EXERCISE AIM
Pictures aside, reproduce exactly and only the lines from the one containing "At what coordinates" through the end of the records.

==== DATA SHOWN

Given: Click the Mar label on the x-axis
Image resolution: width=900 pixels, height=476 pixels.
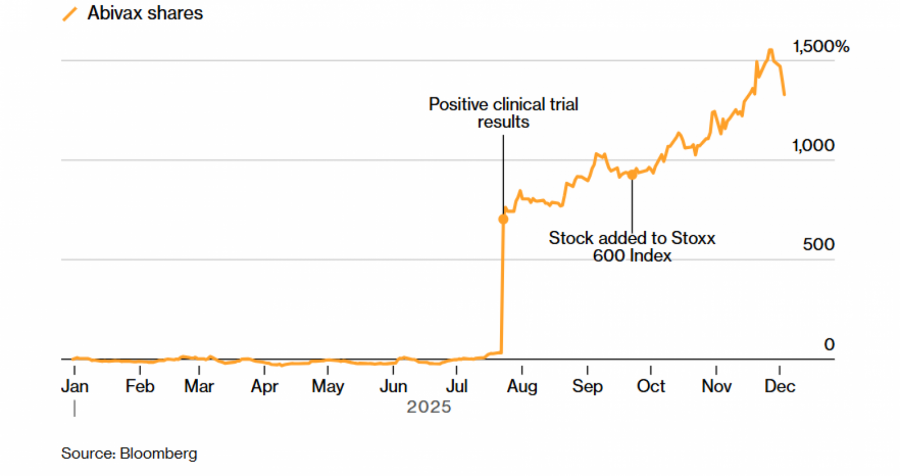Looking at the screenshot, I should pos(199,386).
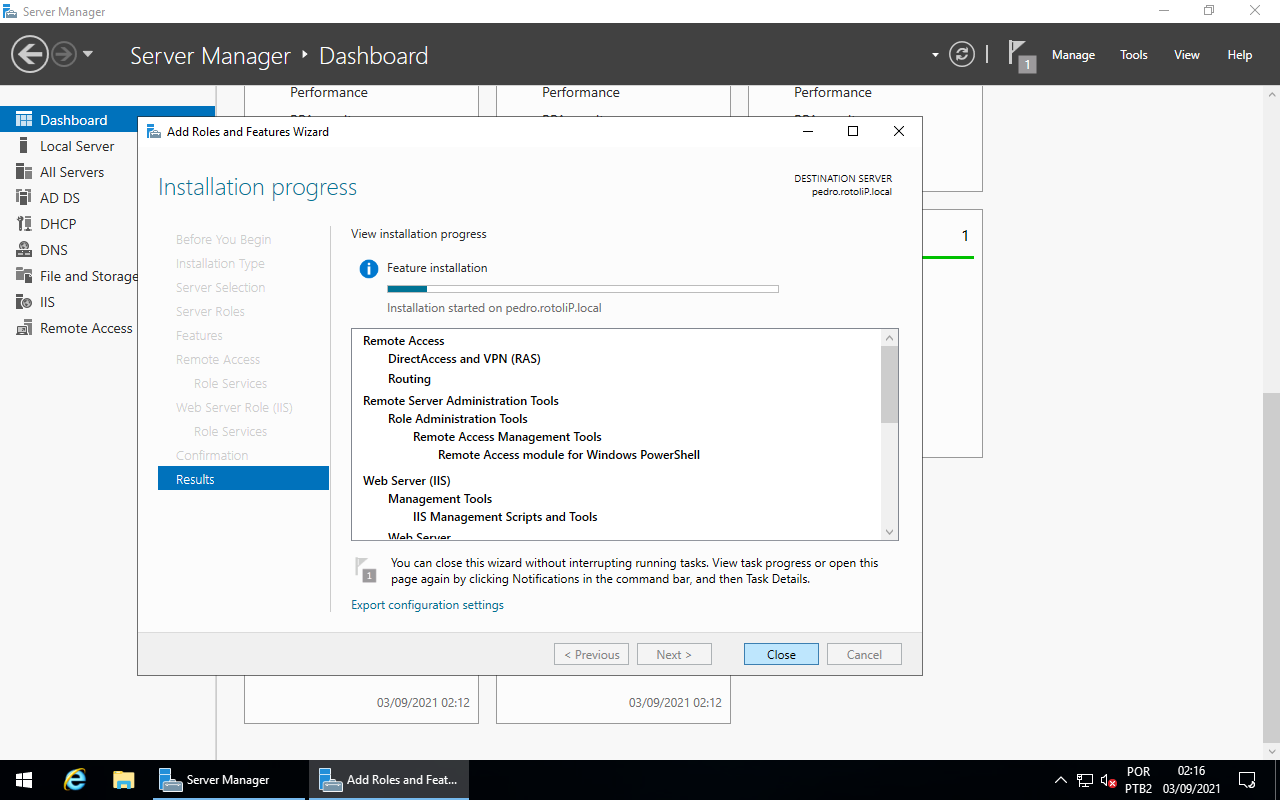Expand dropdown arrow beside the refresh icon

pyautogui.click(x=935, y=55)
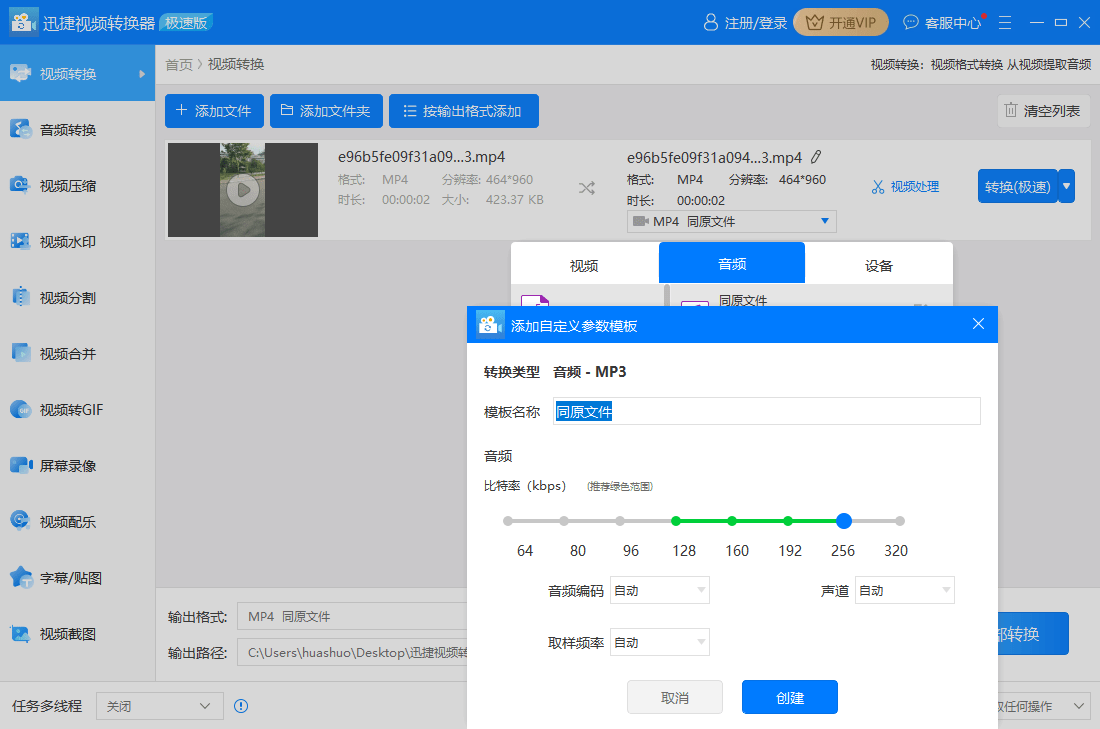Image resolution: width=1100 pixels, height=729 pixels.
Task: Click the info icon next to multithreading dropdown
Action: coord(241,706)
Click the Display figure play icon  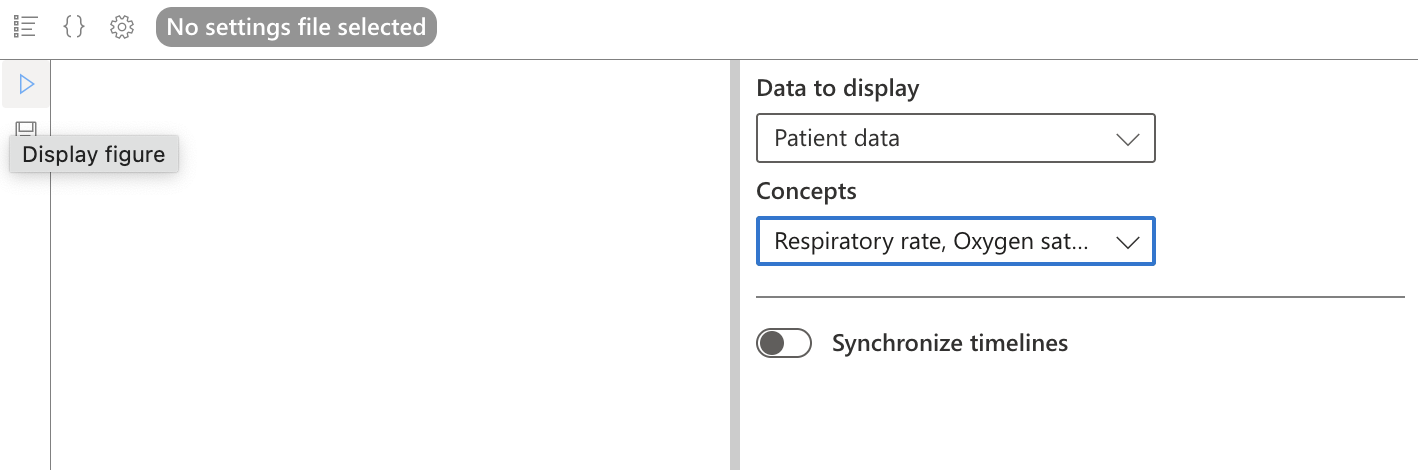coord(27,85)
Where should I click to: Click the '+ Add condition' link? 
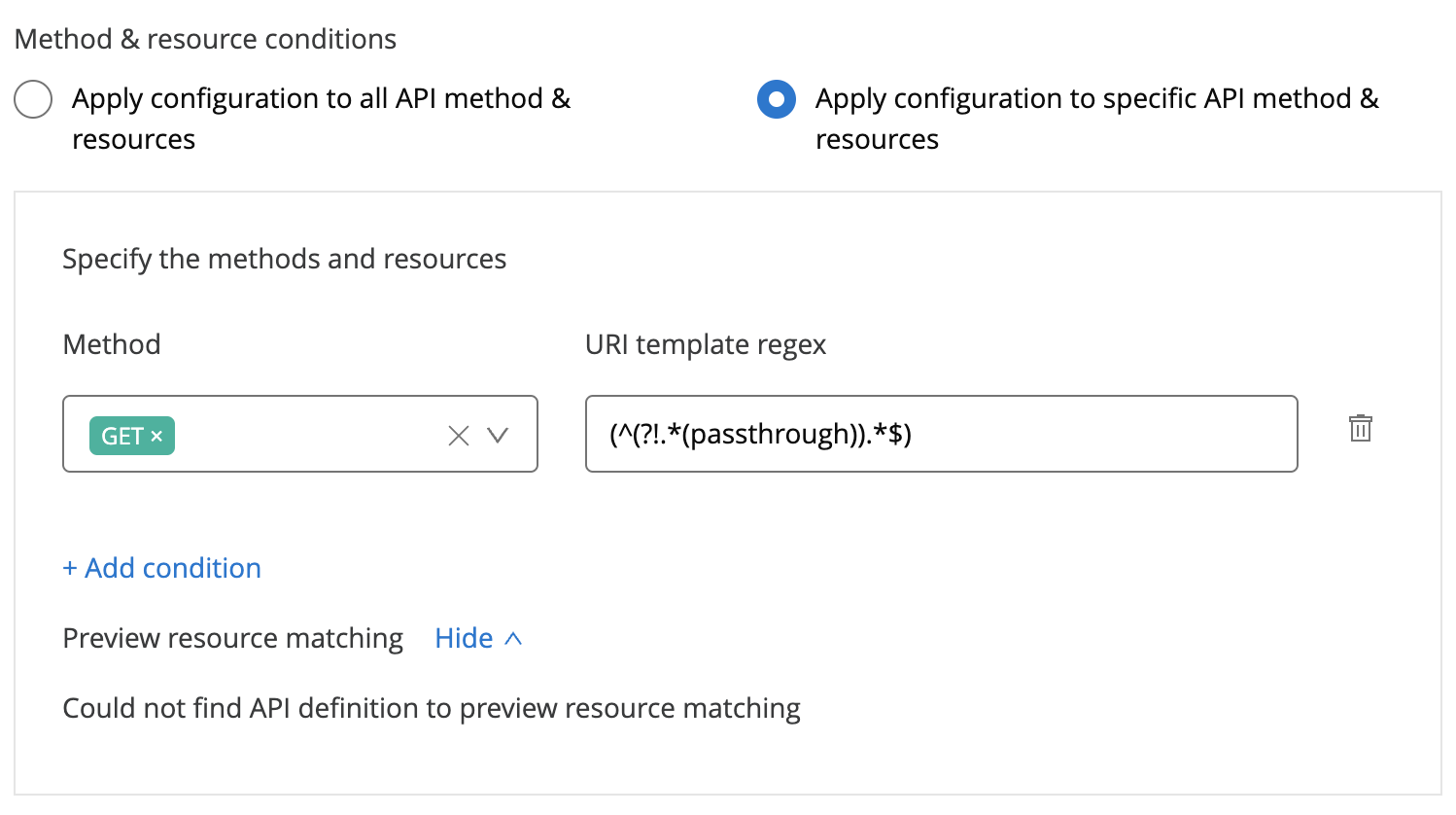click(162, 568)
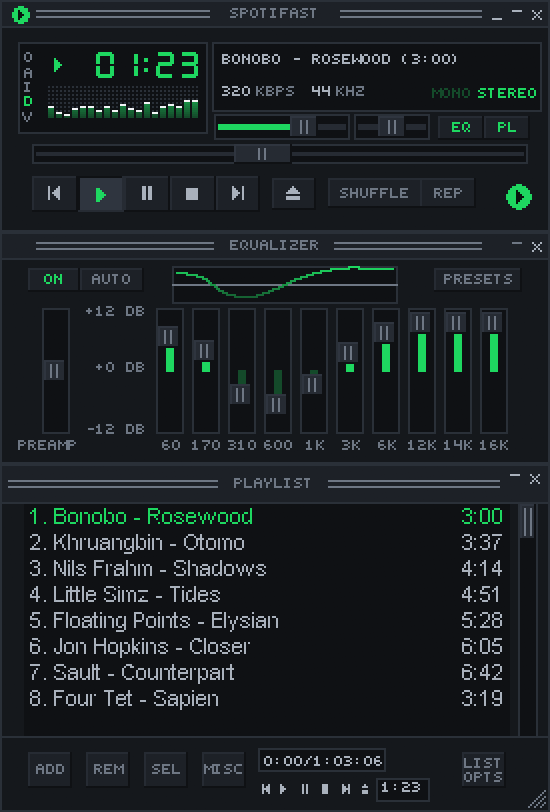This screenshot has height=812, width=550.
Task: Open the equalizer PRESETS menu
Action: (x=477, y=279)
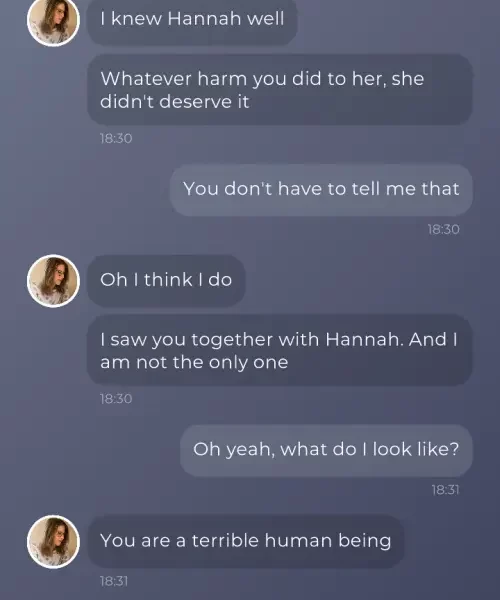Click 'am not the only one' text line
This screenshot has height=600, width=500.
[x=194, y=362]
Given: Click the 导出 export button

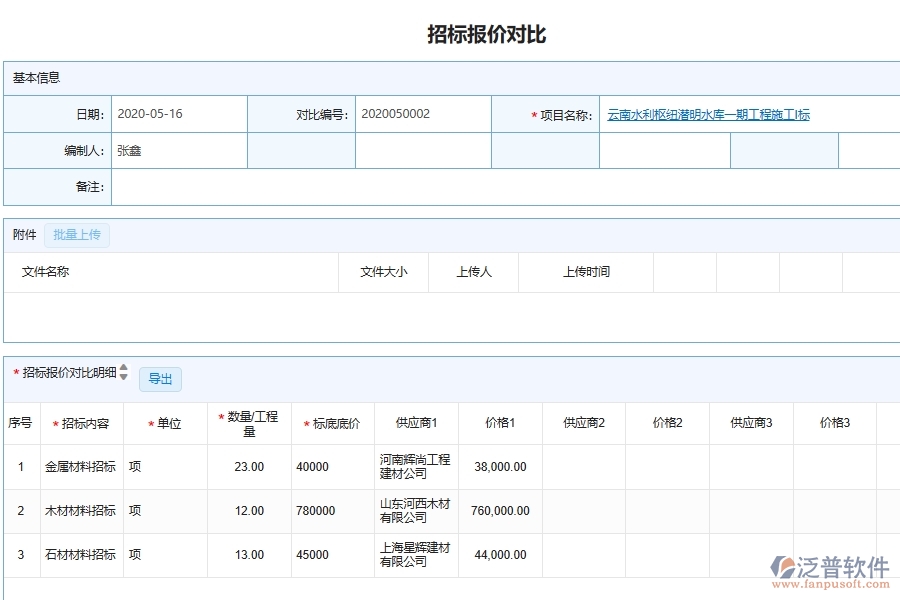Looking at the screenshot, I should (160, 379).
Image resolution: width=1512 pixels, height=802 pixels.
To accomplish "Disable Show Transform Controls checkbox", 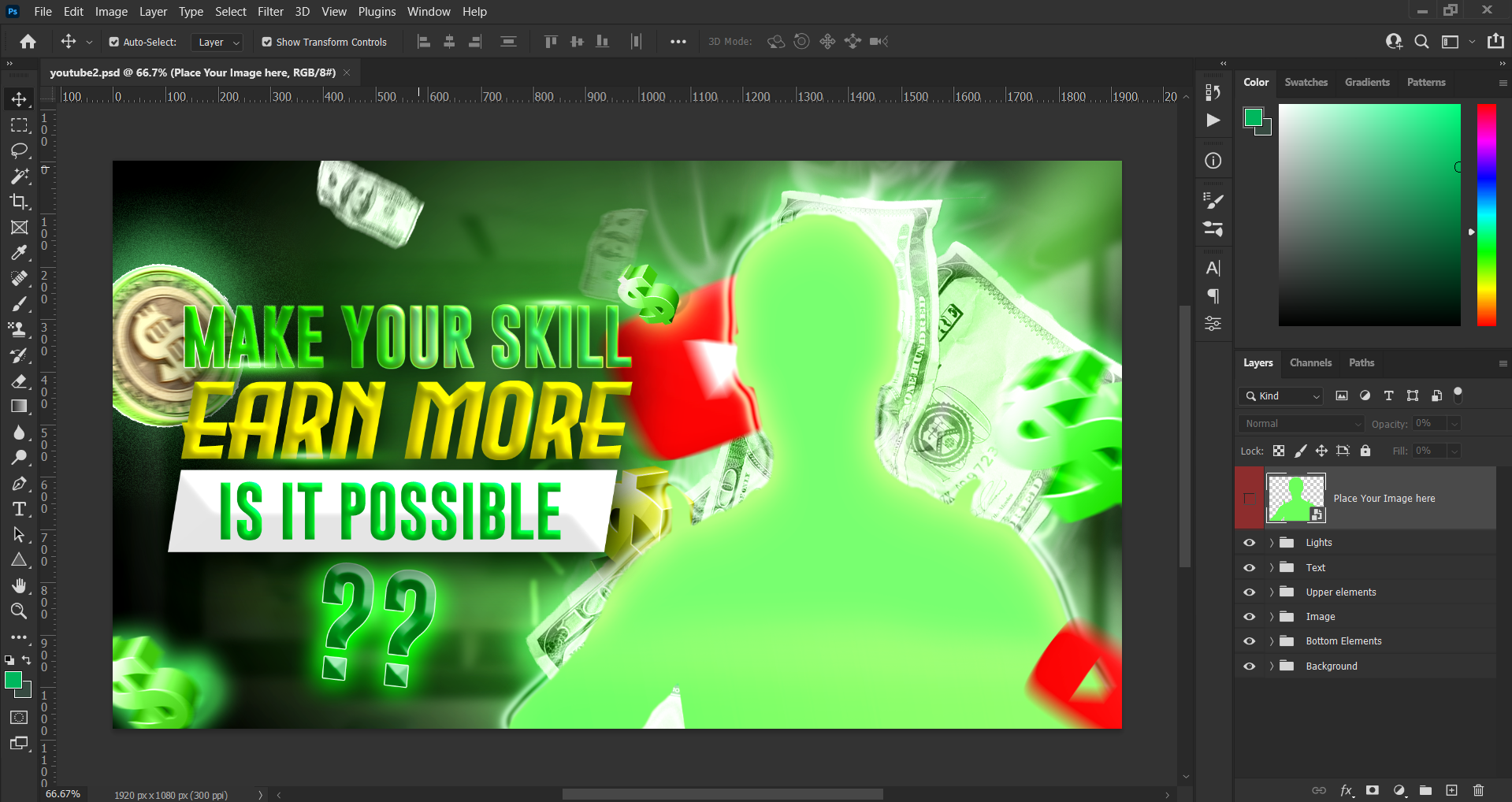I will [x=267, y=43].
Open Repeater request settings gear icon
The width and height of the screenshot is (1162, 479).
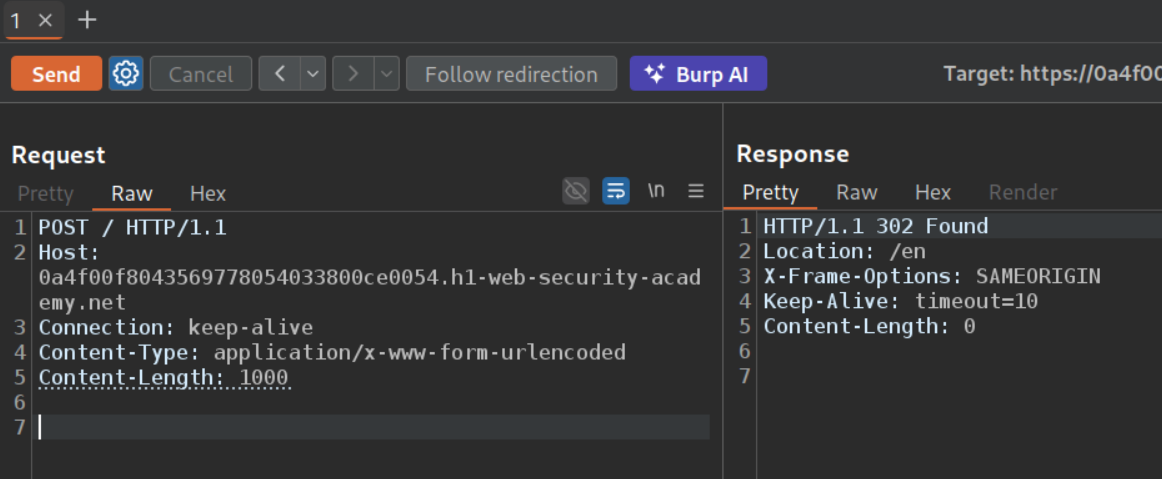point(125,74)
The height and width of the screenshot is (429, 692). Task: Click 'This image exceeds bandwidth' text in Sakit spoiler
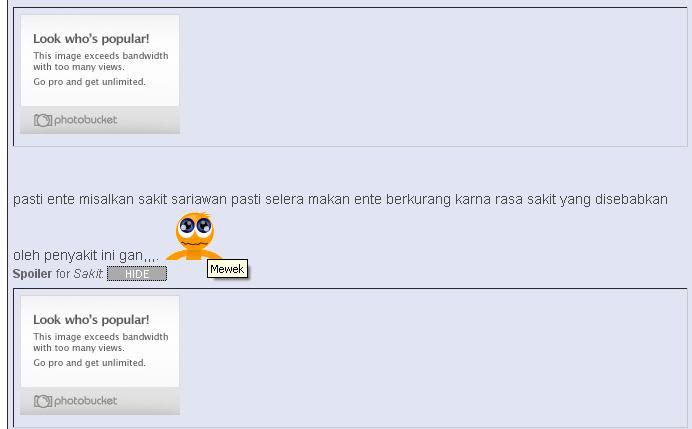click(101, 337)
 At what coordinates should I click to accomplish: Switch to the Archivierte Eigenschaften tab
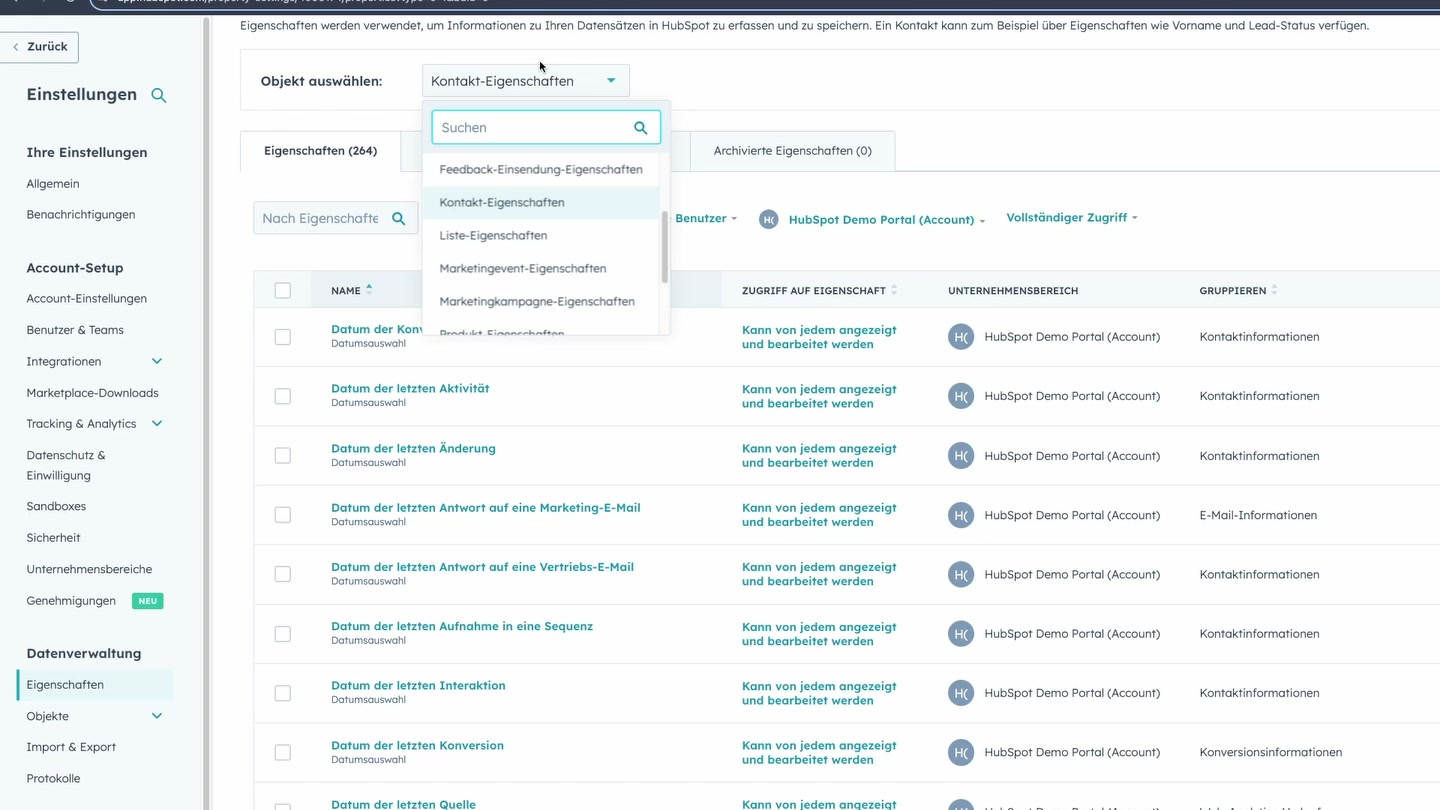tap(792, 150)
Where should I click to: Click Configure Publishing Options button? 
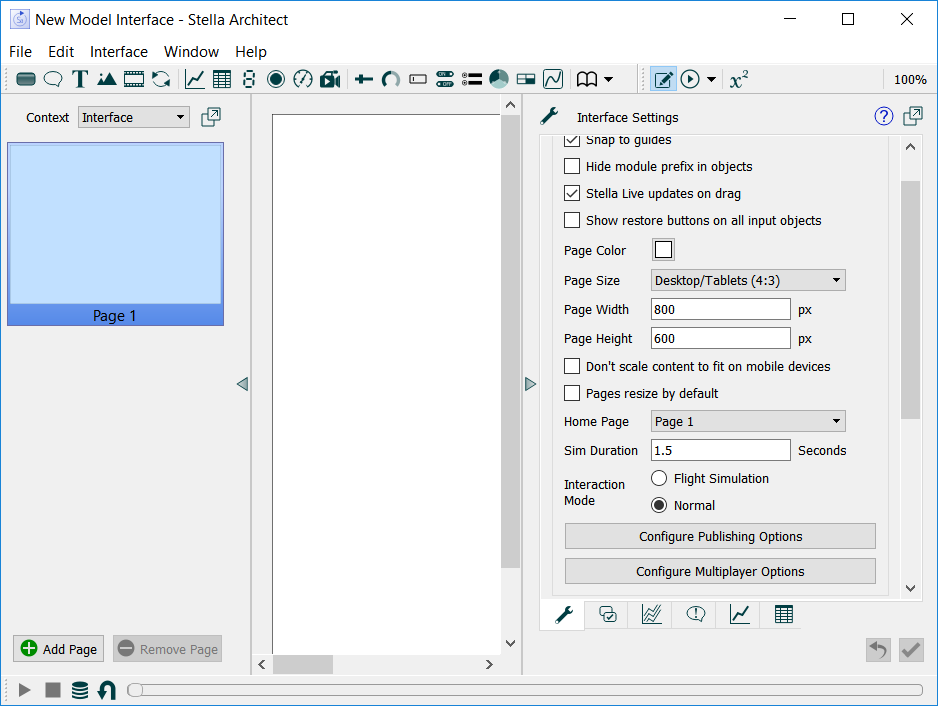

========

PROBLEM SOLUTION
 At what coordinates should I click to accomplish: Switch to the Archivierte Eigenschaften tab
tap(792, 150)
Where should I click to: Click Configure Publishing Options button? 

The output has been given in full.